Bahasa bukan hanya konsep dan pembawa konsep, ia secara bersamaan mengaktifkan perasaan dan indera dan inilah mengapa tanda dan sinyal tidak dapat menggantikan bahasa orang yang hidup. Keinginan, motif, nada dan emosi di balik apa yang dikatakan seseorang tidak dapat sepenuhnya diungkapkan oleh semantik dan retorika saja. Konotasi bahasa sastra harus disuarakan, diucapkan oleh orang yang hidup, untuk diekspresikan sepenuhnya. Jadi selain berfungsi sebagai pembawa literatur pemikiran juga harus menarik indera pendengaran. Kebutuhan manusia akan bahasa bukan hanya untuk transmisi makna, tetapi pada saat yang sama mendengarkan dan menegaskan keberadaan seseorang.
Meminjam dari Descartes, bisa dikatakan penulis: Saya katakan dan karena itu saya. Namun, I dari penulis dapat menjadi penulis sendiri, dapat disamakan dengan narator, atau menjadi karakter dari sebuah karya. Karena subjek narator juga bisa menjadi dia dan Anda, itu adalah tripartit. Memperbaiki kata ganti pembicara kunci adalah titik awal untuk menggambarkan persepsi dan dari berbagai pola naratif ini terbentuk.

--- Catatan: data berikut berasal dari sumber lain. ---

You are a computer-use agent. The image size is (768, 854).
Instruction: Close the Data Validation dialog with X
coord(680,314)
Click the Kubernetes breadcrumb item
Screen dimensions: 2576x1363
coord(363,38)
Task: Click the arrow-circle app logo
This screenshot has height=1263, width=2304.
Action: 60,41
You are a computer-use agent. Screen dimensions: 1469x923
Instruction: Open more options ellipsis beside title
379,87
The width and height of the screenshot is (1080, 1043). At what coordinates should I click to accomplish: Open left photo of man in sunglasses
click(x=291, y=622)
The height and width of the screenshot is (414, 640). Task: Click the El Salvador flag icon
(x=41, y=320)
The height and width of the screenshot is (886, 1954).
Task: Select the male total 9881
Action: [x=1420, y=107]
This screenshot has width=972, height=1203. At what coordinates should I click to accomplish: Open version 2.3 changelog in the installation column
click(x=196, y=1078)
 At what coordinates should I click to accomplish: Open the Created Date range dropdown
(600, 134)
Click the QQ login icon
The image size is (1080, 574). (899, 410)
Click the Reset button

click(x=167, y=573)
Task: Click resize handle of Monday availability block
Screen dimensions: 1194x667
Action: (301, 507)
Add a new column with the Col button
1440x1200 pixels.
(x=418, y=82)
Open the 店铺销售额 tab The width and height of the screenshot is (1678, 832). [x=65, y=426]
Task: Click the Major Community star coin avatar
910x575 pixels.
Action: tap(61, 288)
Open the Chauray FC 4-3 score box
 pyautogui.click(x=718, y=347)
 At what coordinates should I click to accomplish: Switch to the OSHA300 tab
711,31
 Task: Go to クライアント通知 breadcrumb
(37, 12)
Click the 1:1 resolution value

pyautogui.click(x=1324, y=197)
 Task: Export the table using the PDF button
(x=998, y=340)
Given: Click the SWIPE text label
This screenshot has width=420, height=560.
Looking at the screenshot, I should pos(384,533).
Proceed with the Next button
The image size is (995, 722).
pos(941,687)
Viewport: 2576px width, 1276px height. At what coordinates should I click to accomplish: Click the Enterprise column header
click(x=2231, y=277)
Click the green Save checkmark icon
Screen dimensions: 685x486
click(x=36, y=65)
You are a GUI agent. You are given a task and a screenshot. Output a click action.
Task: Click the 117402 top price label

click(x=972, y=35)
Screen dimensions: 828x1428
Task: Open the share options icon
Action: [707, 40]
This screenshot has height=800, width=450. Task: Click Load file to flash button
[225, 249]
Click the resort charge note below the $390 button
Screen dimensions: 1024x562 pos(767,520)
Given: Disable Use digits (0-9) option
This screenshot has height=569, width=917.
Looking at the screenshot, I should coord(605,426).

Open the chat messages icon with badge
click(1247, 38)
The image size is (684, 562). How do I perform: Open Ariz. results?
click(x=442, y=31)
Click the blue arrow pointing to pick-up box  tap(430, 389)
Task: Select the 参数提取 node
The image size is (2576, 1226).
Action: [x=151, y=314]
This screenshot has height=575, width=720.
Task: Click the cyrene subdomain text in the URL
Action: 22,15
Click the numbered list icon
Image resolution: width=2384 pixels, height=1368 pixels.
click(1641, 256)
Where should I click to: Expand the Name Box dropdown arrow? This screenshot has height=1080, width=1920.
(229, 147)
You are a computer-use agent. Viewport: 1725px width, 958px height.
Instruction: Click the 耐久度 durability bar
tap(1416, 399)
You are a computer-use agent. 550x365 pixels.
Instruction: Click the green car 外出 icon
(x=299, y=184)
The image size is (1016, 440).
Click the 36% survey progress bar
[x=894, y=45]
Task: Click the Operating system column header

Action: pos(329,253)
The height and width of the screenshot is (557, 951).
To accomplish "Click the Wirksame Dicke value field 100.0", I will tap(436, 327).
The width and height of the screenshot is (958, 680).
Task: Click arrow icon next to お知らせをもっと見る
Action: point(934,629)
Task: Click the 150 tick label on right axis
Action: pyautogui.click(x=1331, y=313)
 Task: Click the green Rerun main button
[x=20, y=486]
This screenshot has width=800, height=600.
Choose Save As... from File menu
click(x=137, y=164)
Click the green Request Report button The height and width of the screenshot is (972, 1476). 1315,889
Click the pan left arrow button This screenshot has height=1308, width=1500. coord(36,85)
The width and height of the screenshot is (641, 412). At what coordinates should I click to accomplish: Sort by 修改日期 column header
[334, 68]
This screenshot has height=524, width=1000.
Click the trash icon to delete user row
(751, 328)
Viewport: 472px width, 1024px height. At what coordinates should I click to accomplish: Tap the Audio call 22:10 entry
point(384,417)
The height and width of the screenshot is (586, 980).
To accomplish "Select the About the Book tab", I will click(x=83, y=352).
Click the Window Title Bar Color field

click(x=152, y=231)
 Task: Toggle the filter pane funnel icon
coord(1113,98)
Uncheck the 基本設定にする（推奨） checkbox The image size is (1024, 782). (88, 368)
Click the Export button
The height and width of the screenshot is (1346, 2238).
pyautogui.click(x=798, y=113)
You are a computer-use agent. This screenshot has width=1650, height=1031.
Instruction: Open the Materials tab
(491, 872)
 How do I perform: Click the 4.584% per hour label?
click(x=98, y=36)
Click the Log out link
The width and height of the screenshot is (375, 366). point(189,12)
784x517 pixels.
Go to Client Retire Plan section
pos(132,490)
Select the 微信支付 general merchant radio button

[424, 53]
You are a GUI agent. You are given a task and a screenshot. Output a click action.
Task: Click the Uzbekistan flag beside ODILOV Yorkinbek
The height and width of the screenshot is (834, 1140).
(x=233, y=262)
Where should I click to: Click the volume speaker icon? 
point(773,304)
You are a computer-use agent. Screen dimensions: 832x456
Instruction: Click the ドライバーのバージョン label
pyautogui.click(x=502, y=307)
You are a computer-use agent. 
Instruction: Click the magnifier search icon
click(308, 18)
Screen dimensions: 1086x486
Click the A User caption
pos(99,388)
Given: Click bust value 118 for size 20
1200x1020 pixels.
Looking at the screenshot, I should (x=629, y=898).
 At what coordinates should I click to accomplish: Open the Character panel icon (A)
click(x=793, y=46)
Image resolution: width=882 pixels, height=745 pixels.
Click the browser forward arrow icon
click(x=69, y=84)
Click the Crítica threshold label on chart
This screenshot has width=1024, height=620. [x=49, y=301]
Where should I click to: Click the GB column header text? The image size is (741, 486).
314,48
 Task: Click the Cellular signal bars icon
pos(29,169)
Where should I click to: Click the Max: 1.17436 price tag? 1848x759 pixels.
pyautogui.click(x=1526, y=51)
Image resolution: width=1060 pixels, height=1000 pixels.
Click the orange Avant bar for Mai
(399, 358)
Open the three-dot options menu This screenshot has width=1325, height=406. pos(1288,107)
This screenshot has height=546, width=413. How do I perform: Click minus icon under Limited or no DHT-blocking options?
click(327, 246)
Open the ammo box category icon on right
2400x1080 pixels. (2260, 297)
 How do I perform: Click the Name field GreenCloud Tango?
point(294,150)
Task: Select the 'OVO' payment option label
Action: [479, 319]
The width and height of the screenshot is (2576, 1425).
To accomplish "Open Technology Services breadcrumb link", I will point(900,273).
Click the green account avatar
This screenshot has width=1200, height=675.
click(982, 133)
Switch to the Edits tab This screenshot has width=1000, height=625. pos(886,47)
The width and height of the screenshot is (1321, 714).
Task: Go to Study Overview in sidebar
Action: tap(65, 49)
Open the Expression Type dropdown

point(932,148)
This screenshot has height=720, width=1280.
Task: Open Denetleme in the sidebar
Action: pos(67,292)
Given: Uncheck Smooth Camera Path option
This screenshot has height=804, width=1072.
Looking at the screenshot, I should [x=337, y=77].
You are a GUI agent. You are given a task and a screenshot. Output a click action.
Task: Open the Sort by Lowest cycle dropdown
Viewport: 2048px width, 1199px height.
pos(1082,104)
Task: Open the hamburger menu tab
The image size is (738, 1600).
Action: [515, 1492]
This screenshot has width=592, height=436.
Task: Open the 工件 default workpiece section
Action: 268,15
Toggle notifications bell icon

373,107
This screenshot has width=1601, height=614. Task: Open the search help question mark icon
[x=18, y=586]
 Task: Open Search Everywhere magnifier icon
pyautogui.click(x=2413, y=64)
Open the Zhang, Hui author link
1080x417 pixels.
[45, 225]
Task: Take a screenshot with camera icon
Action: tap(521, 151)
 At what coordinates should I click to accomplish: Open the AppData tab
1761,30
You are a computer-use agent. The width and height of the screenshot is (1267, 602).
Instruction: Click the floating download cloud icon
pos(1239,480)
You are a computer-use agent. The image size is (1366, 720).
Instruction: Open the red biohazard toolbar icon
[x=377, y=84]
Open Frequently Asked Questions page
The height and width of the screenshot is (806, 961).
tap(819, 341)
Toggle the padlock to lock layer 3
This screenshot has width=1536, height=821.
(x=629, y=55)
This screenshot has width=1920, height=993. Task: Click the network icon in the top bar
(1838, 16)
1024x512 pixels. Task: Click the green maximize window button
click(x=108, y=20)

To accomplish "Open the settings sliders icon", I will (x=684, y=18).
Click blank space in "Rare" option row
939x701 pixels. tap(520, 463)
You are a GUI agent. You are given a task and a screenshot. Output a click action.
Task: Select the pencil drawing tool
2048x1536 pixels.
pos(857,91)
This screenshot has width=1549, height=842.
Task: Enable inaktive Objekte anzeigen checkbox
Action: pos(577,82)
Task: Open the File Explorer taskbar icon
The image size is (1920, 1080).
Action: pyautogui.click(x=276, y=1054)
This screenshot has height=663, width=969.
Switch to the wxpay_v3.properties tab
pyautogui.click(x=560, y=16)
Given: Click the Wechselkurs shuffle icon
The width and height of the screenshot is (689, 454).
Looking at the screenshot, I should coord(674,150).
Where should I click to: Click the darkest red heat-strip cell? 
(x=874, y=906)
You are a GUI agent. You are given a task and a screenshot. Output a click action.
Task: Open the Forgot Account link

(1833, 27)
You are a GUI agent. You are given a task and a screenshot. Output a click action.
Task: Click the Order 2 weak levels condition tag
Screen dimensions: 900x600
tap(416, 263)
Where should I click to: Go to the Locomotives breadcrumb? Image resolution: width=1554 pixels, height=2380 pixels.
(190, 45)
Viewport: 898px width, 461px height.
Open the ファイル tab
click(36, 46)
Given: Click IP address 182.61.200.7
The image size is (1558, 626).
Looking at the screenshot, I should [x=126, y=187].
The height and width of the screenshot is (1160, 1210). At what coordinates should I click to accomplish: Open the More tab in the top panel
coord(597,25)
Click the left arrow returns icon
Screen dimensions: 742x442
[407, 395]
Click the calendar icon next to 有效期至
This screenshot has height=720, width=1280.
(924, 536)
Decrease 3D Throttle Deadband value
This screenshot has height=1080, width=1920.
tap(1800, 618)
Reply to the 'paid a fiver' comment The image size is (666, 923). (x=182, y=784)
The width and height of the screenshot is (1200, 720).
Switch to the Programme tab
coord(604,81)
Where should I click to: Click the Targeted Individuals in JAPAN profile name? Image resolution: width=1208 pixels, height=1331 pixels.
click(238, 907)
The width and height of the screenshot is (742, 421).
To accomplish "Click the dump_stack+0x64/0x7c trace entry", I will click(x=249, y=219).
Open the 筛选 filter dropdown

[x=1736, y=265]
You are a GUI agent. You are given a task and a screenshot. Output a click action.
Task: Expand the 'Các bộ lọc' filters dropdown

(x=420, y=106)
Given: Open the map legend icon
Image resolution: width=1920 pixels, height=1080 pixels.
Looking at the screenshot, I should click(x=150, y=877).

Selama proses mencari metode narasinya sendiri, penulis memberikan bentuk konkret untuk persepsinya.
Dalam fiksi saya, saya menggunakan kata ganti bukan karakter yang biasa dan juga menggunakan kata ganti saya, Anda, dan dia untuk bercerita tentang atau untuk fokus pada protagonis. Penggambaran karakter yang satu dengan menggunakan kata ganti yang berbeda menciptakan rasa jarak. Karena hal ini juga memberikan ruang psikologis yang lebih luas kepada para aktor di panggung, saya juga memperkenalkan perubahan kata ganti ke dalam drama saya.
Penulisan fiksi atau drama belum dan tidak akan berakhir dan tidak ada substansi untuk pengumuman sembarangan tentang kematian genre sastra atau seni tertentu.
Dilahirkan pada awal peradaban manusia, seperti kehidupan, bahasa penuh dengan keajaiban dan kapasitas ekspresifnya tidak terbatas. Ini adalah karya penulis untuk menemukan dan mengembangkan potensi laten yang melekat dalam bahasa. Penulis bukan Pencipta dan ia tidak bisa membasmi dunia meskipun sudah terlalu tua. Dia juga tidak dapat membangun beberapa dunia ideal baru bahkan jika dunia saat ini absurd dan di luar pemahaman manusia. Namun, ia tentu dapat membuat pernyataan inovatif baik dengan menambahkan apa yang dikatakan orang sebelumnya atau memulai dari mana orang sebelumnya berhenti.
Untuk menumbangkan sastra adalah retorika Revolusi Kebudayaan. Sastra tidak mati dan penulis tidak hancur. Setiap penulis memiliki tempatnya di rak buku dan ia memiliki kehidupan selama ia memiliki pembaca. Tidak ada penghiburan yang lebih besar bagi seorang penulis selain untuk dapat meninggalkan sebuah buku dalam perbendaharaan literatur manusia yang luas yang akan terus dibaca di masa mendatang.